- TASK DESCRIPTION
Copy out each line of the data below in which "agent" appears.
(RECORDS PROVIDED)
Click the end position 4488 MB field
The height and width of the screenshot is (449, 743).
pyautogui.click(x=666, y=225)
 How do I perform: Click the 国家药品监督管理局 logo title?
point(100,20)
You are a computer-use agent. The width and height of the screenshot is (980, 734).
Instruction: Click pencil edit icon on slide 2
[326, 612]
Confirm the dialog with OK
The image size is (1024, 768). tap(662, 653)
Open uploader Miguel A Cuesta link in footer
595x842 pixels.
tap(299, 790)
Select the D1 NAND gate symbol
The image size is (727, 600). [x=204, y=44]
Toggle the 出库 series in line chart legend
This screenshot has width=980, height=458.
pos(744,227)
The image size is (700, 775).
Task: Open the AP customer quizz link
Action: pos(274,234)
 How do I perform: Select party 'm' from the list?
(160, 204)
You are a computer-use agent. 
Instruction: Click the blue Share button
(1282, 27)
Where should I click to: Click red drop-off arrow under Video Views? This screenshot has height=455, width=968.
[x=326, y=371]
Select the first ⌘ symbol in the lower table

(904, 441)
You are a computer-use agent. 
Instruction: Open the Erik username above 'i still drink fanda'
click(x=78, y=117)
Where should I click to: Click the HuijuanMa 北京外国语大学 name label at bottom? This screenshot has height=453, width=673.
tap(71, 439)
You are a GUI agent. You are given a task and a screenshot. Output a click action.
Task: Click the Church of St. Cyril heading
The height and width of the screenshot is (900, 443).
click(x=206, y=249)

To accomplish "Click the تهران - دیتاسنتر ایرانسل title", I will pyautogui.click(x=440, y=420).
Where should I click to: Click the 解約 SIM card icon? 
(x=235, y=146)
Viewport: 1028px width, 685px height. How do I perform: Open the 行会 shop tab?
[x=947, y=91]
(End RECORDS PROVIDED)
- COMPLETED TASK
You are a computer-use agent. The width and height of the screenshot is (980, 734).
You are a computer-use agent. 
You are a computer-use agent. 
You are a GUI agent. You are given a task and a screenshot. Output a click action.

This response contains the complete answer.